▸ **The records**
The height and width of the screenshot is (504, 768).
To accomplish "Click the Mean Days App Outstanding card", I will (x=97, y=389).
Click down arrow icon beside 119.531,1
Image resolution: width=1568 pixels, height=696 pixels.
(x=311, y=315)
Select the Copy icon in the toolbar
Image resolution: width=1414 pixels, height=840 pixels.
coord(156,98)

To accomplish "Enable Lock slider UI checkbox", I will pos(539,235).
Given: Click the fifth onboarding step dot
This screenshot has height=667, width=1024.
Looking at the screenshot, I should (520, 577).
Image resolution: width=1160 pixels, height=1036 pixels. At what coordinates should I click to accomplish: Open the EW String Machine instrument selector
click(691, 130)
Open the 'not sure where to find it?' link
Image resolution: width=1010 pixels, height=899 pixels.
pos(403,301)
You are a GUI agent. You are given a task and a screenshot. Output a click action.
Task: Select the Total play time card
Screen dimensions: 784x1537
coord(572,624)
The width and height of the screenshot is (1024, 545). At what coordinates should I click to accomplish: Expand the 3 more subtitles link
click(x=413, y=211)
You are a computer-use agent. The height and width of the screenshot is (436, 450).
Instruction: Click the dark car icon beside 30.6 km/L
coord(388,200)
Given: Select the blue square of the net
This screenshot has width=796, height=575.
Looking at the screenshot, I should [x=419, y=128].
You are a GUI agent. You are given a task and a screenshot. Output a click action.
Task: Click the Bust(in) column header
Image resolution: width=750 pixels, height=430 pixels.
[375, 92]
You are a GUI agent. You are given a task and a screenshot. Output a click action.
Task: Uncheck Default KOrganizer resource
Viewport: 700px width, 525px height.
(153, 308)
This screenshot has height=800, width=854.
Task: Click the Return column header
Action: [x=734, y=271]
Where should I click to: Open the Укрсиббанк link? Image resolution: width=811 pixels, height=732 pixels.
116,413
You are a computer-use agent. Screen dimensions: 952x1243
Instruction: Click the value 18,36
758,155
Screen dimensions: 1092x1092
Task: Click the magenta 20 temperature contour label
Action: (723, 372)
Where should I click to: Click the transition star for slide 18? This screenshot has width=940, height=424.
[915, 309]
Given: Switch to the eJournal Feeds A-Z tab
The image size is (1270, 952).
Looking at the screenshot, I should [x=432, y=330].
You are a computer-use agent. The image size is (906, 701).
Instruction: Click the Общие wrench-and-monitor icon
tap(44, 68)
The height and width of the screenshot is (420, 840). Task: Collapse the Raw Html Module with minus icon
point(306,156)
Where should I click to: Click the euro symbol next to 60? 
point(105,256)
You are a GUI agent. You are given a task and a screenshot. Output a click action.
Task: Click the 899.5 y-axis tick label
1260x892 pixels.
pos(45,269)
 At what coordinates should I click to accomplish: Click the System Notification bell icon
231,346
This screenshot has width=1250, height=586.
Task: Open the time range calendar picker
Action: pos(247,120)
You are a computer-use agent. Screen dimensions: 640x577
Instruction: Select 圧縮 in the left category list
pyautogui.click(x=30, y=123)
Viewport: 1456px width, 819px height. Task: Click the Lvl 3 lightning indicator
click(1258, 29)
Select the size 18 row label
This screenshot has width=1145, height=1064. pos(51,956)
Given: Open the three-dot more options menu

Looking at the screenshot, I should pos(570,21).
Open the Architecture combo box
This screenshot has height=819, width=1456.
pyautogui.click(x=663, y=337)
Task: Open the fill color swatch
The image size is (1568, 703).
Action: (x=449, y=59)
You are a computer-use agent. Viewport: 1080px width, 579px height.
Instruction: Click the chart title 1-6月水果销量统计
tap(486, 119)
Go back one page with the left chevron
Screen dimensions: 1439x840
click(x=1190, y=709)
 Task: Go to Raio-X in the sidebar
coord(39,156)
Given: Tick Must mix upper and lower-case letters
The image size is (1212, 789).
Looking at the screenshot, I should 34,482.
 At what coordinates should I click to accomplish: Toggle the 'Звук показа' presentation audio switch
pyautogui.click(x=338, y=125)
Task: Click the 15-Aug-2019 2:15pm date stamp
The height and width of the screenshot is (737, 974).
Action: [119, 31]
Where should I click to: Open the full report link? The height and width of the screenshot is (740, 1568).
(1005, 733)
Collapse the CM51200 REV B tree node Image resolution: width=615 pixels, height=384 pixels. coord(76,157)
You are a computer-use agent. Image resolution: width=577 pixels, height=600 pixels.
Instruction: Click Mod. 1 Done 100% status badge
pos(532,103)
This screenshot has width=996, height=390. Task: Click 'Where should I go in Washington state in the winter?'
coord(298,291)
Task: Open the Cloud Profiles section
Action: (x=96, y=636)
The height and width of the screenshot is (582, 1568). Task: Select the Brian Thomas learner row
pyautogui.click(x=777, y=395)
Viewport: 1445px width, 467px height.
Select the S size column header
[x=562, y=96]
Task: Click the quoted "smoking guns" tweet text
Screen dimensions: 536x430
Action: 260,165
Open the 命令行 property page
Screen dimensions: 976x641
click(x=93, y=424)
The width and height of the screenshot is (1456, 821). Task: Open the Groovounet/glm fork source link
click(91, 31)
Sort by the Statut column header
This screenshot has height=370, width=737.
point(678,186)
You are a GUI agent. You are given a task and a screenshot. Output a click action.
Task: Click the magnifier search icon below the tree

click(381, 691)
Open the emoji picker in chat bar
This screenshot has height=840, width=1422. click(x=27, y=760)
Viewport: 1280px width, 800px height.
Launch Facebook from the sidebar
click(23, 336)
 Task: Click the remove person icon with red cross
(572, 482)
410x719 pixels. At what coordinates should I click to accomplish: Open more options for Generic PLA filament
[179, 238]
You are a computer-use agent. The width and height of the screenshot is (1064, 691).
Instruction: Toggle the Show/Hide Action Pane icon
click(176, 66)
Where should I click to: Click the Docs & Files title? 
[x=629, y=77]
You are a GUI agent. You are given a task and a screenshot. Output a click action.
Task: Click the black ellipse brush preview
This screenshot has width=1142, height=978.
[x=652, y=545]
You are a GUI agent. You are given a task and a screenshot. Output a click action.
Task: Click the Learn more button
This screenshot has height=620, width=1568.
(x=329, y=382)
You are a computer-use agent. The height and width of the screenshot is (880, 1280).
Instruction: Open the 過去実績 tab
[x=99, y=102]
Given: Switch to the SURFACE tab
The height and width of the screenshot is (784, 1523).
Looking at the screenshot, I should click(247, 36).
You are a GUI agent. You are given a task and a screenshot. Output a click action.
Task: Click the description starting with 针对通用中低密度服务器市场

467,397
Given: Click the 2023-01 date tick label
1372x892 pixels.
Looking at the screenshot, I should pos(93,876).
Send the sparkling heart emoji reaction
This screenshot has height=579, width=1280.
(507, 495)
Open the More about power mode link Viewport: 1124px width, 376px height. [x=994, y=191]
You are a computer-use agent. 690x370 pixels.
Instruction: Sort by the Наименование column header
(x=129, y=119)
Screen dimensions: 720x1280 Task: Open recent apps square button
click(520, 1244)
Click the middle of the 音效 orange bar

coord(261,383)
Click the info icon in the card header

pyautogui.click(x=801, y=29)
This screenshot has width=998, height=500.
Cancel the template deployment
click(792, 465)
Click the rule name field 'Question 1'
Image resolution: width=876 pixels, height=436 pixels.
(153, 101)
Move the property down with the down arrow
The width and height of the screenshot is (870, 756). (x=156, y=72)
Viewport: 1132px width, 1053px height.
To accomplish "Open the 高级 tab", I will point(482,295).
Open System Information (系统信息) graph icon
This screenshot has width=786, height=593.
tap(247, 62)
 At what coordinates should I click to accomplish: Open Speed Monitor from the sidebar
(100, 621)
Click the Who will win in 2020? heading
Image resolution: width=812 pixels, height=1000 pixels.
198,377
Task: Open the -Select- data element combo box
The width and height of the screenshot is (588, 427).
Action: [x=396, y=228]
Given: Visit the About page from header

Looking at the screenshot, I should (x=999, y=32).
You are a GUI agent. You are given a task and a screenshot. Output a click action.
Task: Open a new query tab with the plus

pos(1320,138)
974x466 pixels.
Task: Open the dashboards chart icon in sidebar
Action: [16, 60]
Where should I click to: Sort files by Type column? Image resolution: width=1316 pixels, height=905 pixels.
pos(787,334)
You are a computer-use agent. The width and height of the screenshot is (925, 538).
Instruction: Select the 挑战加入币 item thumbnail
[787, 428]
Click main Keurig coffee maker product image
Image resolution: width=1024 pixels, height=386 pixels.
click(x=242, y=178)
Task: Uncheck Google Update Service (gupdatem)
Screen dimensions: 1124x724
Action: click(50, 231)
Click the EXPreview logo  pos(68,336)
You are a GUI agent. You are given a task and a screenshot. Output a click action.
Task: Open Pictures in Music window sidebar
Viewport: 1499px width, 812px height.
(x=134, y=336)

▸ **Objective**
Render the lines of the listing, starting at the line that contains "Select the size 18 row label" and ending at the line that contains "click(x=1190, y=709)", as a JSON list of strings with one string per line. Leave out blank lines.

▸ **Problem solution**
[
  "Select the size 18 row label",
  "This screenshot has width=1145, height=1064. pos(51,956)",
  "Given: Open the three-dot more options menu",
  "Looking at the screenshot, I should pos(570,21).",
  "Open the Architecture combo box",
  "This screenshot has height=819, width=1456.",
  "pyautogui.click(x=663, y=337)",
  "Task: Open the fill color swatch",
  "The image size is (1568, 703).",
  "Action: (x=449, y=59)",
  "You are a computer-use agent. Viewport: 1080px width, 579px height.",
  "Instruction: Click the chart title 1-6月水果销量统计",
  "tap(486, 119)",
  "Go back one page with the left chevron",
  "Screen dimensions: 1439x840",
  "click(x=1190, y=709)"
]